Stand-Up Comedy Specials
Whether it's series like "One Night Stand" and "Comedy Half-Hour" or showcase specials featuring the comedy world's best working performers, HBO has been a font of must-see stand-up for nearly three decades. And unlike the TV-friendly sets needed for late night broadcast and prime time Comedy Central, comics have free reign on this stage.

"Sex and the City" (1998-2004)
As much as I want to include "Mr. Show" here, which ended the same year SatC premiered, there's little doubt that more people, including critics, watched and talked about the "mature" miss-adventures of Carrie Bradshaw and friends for far longer and more excitedly than those of us who worshipped at the feet of Bob (Odenkirk) and David (Cross). It's amazing how silly the show's sexual politics was compared to "Girls" today. But, then, maybe that was the point?

"The Sopranos" (1999-2007)
The first unambiguously great show on HBO, appointment television, and quite obviously the precursor for an entirely new way of serialized storytelling on television. It was called "novelistic" and creator David Chase even compared each season to a single entry in a mafioso series. But what it really did was give us some of the absolute worst personalities in TV history and ample reasons to root for their continued survival, if not success. Now, every great drama can be described as "Tony Soprano in an ad agency" or "Tony Soprano making meth in the ABQ." HBO itself might be the biggest copycat.

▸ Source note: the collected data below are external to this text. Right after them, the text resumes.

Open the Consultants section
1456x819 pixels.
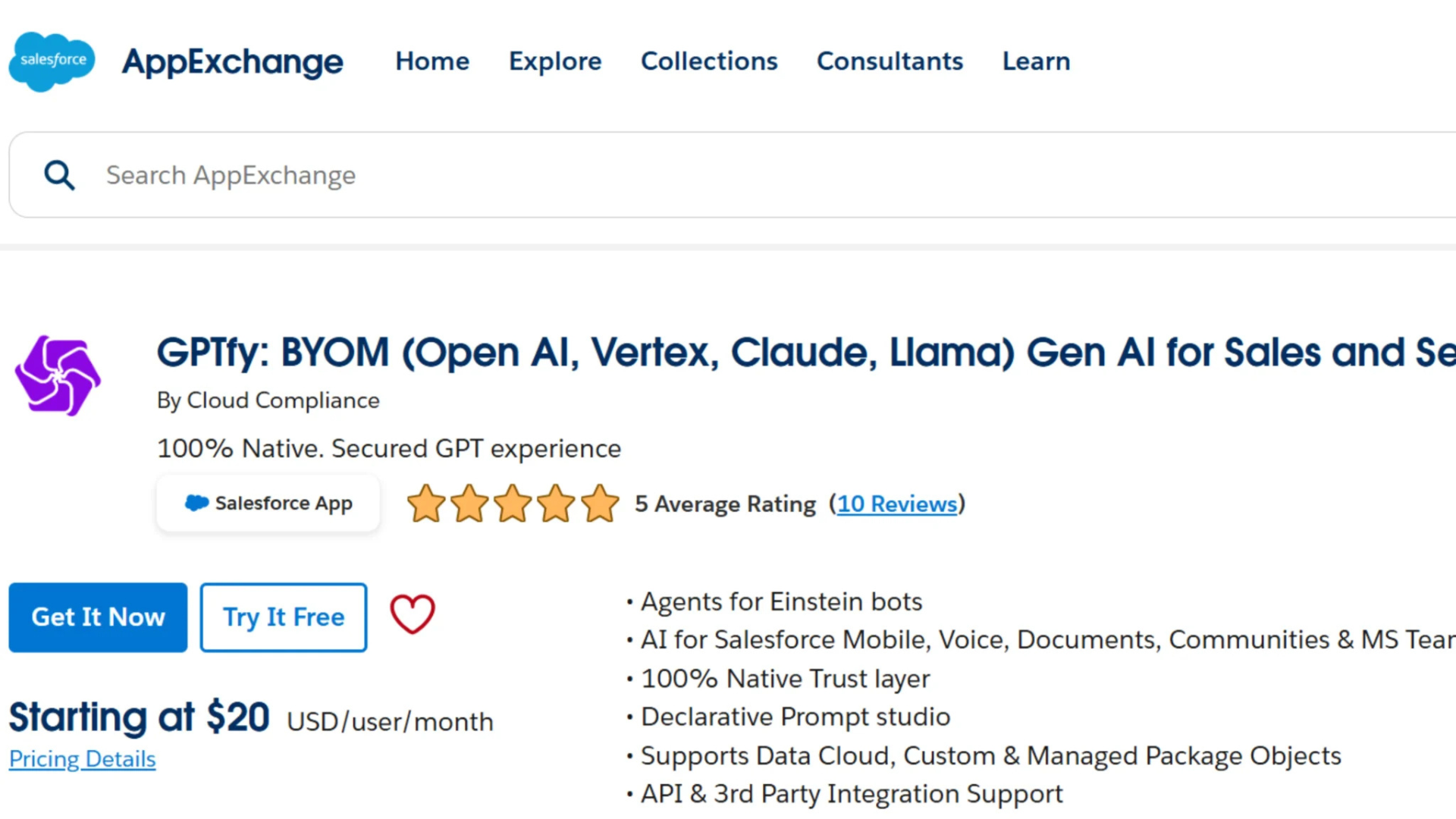890,61
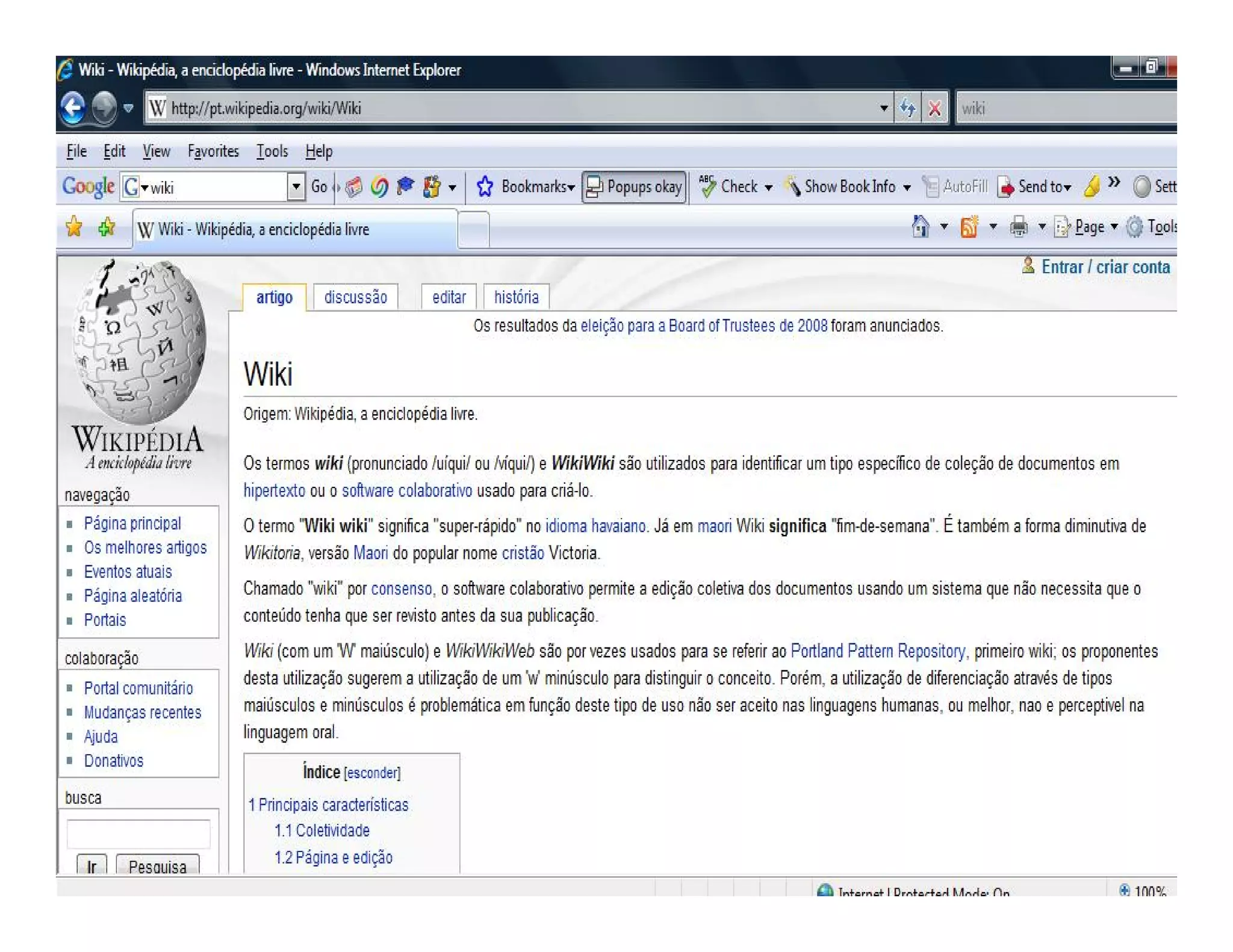1233x952 pixels.
Task: Click the browser Back arrow button
Action: [73, 108]
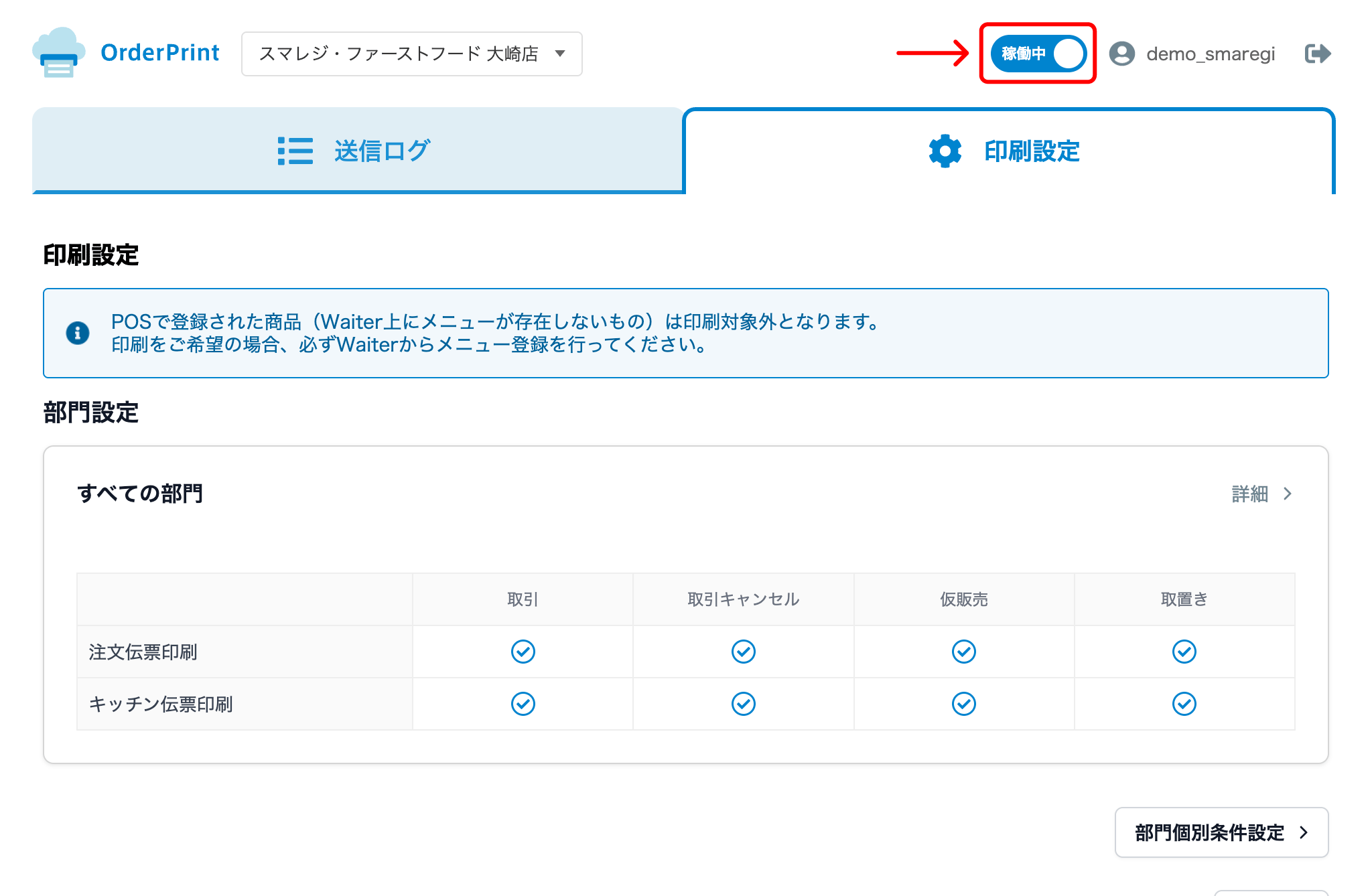The width and height of the screenshot is (1372, 896).
Task: Switch to the 送信ログ tab
Action: click(x=358, y=151)
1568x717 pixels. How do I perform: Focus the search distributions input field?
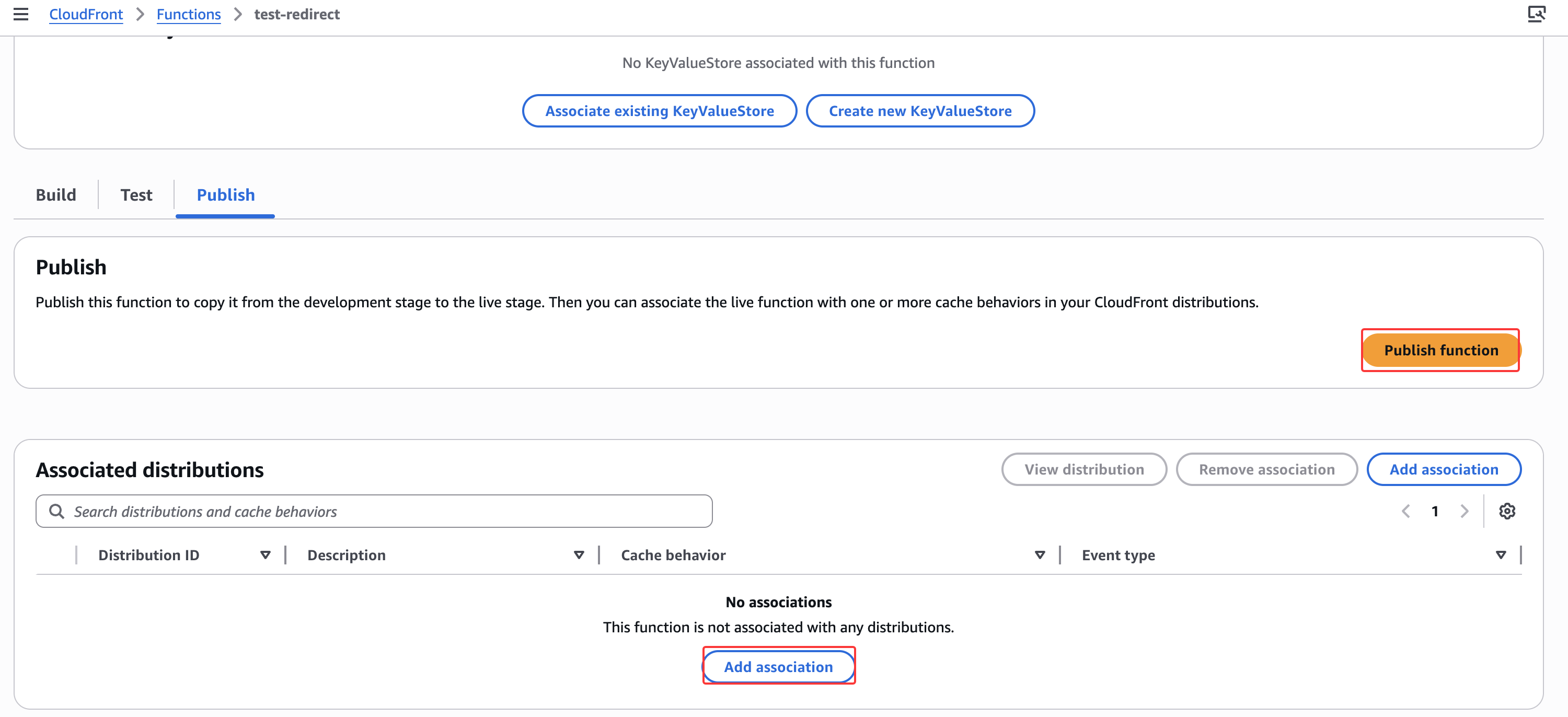coord(389,511)
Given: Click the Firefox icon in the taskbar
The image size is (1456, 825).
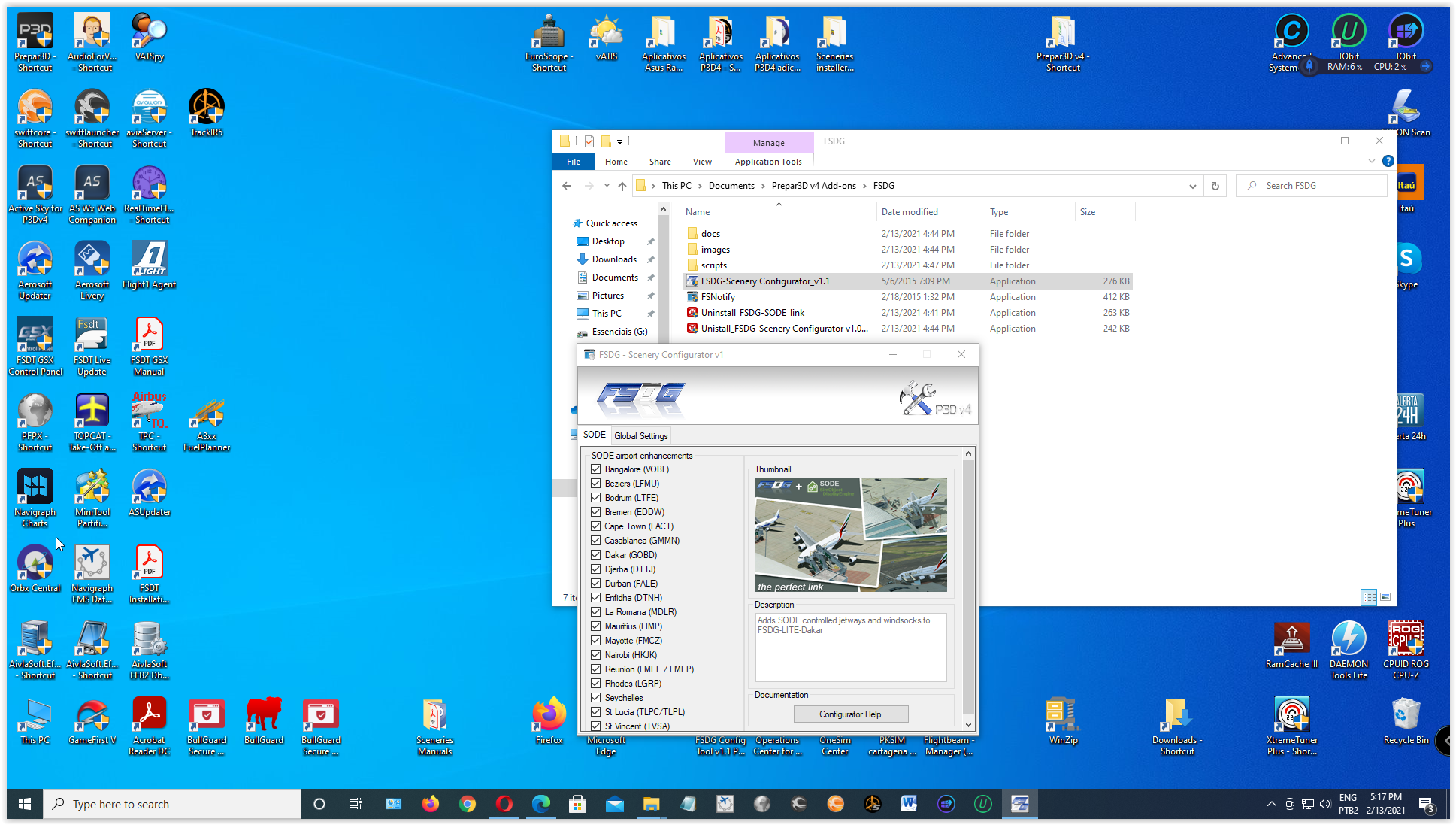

"Curb Your Enthusiasm" (2000-2011?)
Larry David's slow-burning, cringe-inducing modern-day farce not only proved that the "Seinfeld" curse powerless, it also proved who might have been the real comic genius behind the most popular sitcom of all time. It's safe to say, whether or not Larry and crew return for a 9th season, "Curb" is at least as pretty, pretty good as its cultural predecessor.

"Six Feet Under" (2001-2005)
In the wake of the acclaim of "The Sopranos," HBO and everyone else is still trying to recapture that lightning, with only varying degrees of success. A slew of "edgy" dramas were dropped on the prime time schedule including "Rome," "John from Cincinnati," "Carnivale," and "Deadwood," which gave it an honest shot but, unlike "Six Feet Under," failed to resonate with a wider audience. It doesn't hurt that the ending is just as memorable and was just as talked about as that ominous fade to black.

"The Wire" (2002-2008)
The second unambiguously greatest show on HBO, and perhaps the second (or first) greatest show ever in the history of the television medium. Sadly, David Simon's deconstruction of urban crime wasn't quite appointment TV when it was on, but it has since gained status as the ONE show you MUST watch at some point in your life; the sooner, the better. It's no wonder the show is still on HBO Go and On Demand. Watch it, already!

Original Movies
Like the network's stand-up specials, sports programming, and occasional mini-series and documentaries, their original movies alone are almost worth the price of admission. They consistently release movies that are just as good, and often much better, than the ones coming out in theaters nationwide and so everyone's talks about them either at the water cooler or on the message boards. And they're only available on HBO.

"Game of Thrones" (2011-)
There are other great shows on HBO right now -- "Girls," "Veep" -- or shows great-to-hate -- "True Blood," "The Newsroom" -- that make a solid argument about maintaining a subscription outside of ten weeks in the spring, but it is without question David Benioff's and D.B. Weiss's adaptation of George R.R. Martin's fantasy novel series A Song of Ice and Fire. This is, after all, a TV show that is unabashedly seen by many more people than actual subscribers and is either guilting or baiting people into reading epic (in length) books. Honest to R'hollor books. No one wants to spoiled, and even if they do, they still want to see it along with everybody else. Plus, dragons.